Aside from these working practices, other fundamental issues exist that relate to the content being searched. Search engine algorithms and system designs are built using the major languages of the platform developers and their locations; thus, any given search engine may have uneven coverage across different languages. According to a survey by W3Techs (2021), English is the most widely used language for online content, encompassing 63 percent of the content on the World Wide Web, despite the fact that a significant amount of non-English content, such as Russian, Spanish, and French, is available. Although Google attempts to use a different default language for each domain (e.g., Google.co.kr defaults to Korean; Google.fr defaults to French), its default website, Google.com, defaults to English. Therefore, English is the most used language on Google.com. Content written in languages other than English is likely to receive less exposure on Google.com. Moreover, the accuracy and quality of search results for non-English language content may be low due to Google’s flawed ability to understand search queries written in other languages. This can cause issues with content that does not properly reflect other less dominant geographic, demographic, cultural and even linguistically variant contexts in the results. This will be further discussed in the later section on cultural dimensions.
Step 2. Ranking: Many researchers and scholars (Goldman, 2006; Lorigo et al., 2006; Rodden et al., 2008) emphasize the significance of search result ordering, highlighting that users tend to browse only the top few search results, particularly the first two results. According to a study conducted by SISTRIX in 2020, which analyzed over 80 million keywords and billions of search results, they found that the average click-through rate (CTR) for the first position in Google was 28.5%, followed by 15.7% for the second position and 11% for the third position. As Goldman (2006) states, one of the most important principles of search engine automated operations: if a website is chosen by the majority of users by satisfying their interests, it should be highly ranked. However, this can lead to algorithmic decisions that misguide search results for users who fall outside of the mainstream. Due to their nature, these algorithms may categorize the preferences and opinions of minority groups as error, without offering a detailed explanation of specific data points or a transparent policy for retrieving the best possible results (Hardt, 2014). For instance, Google’s popular ranking algorithm, ‘PageRank’, assesses the value of websites by looking at how many important websites link to them. It gives weight to the elements of hyperlinked documents in order to measure the relevancy and quality of web pages. This process implies that if a website is popular and highly visible, it is considered to be important by Google’s platform.

Task requirements:
(1) Please rewrite the search engine excerpt's paragraph that begins "Aside from these working practices" as a short bulleted list that keeps its main facts.
(2) According to the search engine excerpt, what average click-through rate did the 2020 SISTRIX study find for the first position in Google?
(3) Extend the search engine excerpt with new text that follows on from its closing sentence about PageRank.

Records provided:
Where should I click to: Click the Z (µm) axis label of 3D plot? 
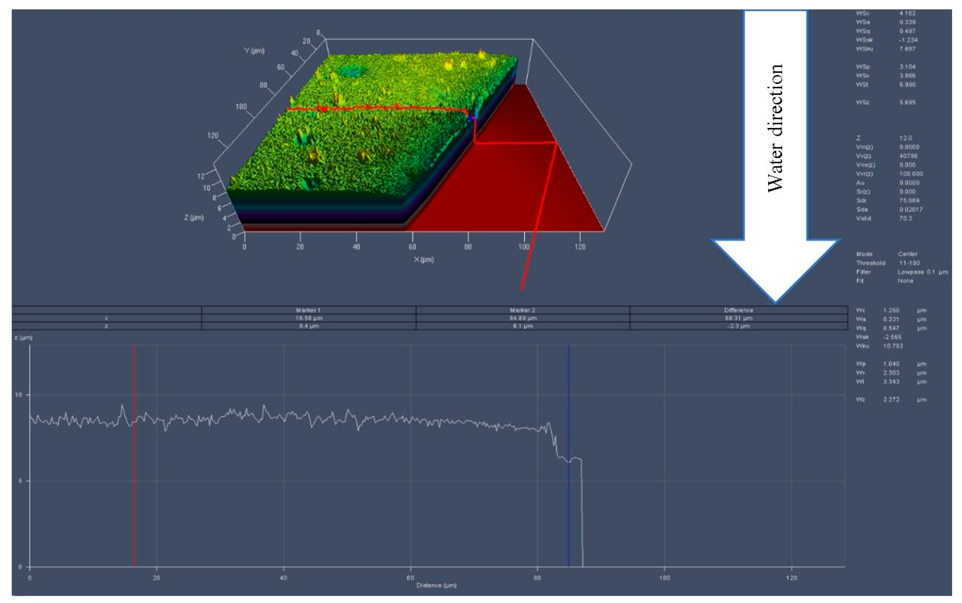point(194,217)
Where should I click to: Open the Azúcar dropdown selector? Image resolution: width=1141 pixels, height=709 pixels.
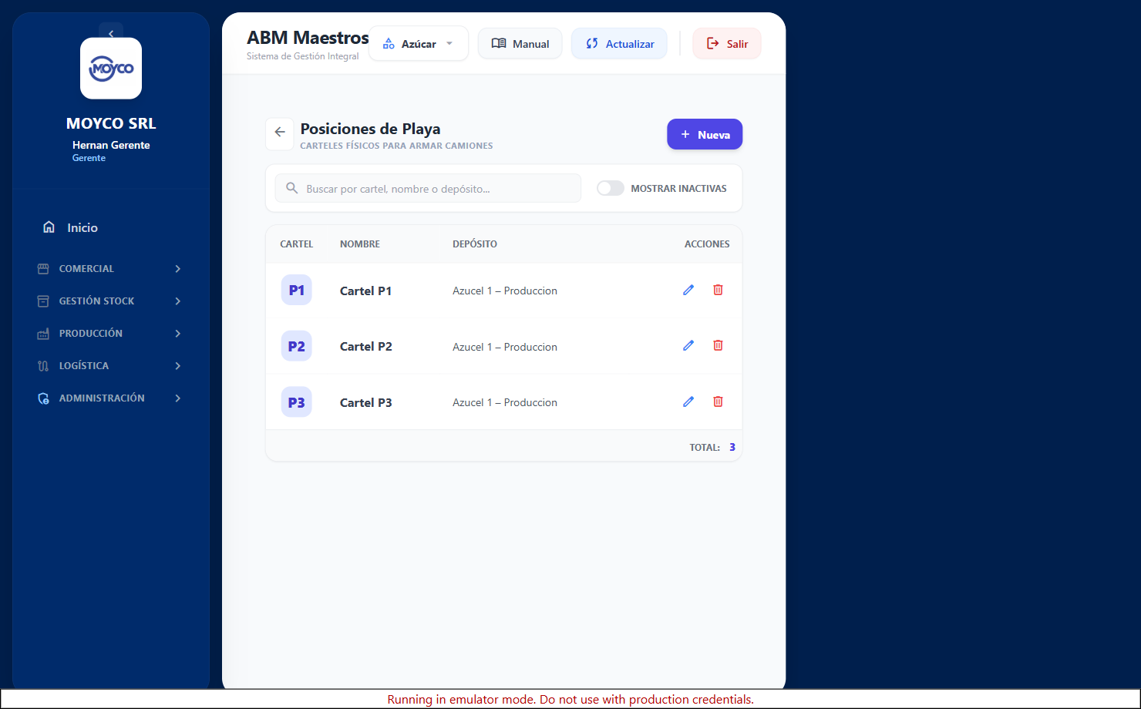coord(419,44)
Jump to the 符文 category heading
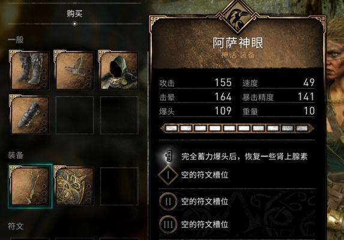This screenshot has width=344, height=240. coord(16,226)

Set of answers:
(1)
- Search engine algorithms and system designs are built around the major languages and locations of their developers, so coverage across languages can be uneven.
- W3Techs (2021) found that English makes up 63 percent of web content, though much non-English content, such as Russian, Spanish and French, also exists.
- Google sets a different default language for each domain (Google.co.kr uses Korean and Google.fr uses French), but Google.com defaults to English, so English is the most used language there.
- Content in other languages is likely to get less exposure on Google.com.
- Results for non-English content may be less accurate and lower in quality because Google is flawed at understanding queries in other languages.
- As a result, less dominant geographic, demographic, cultural and linguistically variant contexts may not be properly reflected in results. The later section on cultural dimensions covers this further.

(2) 28.5%.

(3)
Aside from these systematic flaws of skewed data presentations, companies may also intentionally introduce biases related to race, gender, and other minority classes into their search results. For instance, in her book “Algorithms of Oppression” (2018), Safiya Noble examines how Google’s search results reflect users’ underlying desires, needs, interests, and biases. She specifically highlights the problems of racial and gender biases embedded in these results from a Black feminist perspective. Hargittai (2018) highlights the tendency in media to prioritize the opinions of individuals with high social status, often representing and utilizing their viewpoints more frequently.
Another factor involved in shaping search results is the interests of search companies’ stakeholders, including sponsors and advertisers. Search engines can direct users to specific advertising content that is paid for by their associated advertisers. Indeed, advertising products are one of the most lucrative revenue streams for search engine companies. However, paid advertising content is often presented in a manner that makes it difficult for users to differentiate it from organic search results. Similarly, search results are made up from various heterogeneous elements, but cannot be easily explained by merely listing the properties of the elements that compose search results. Each element continuously forms new relationships with other elements, resulting in the creation of unique properties and capabilities that contribute to the generation of search results.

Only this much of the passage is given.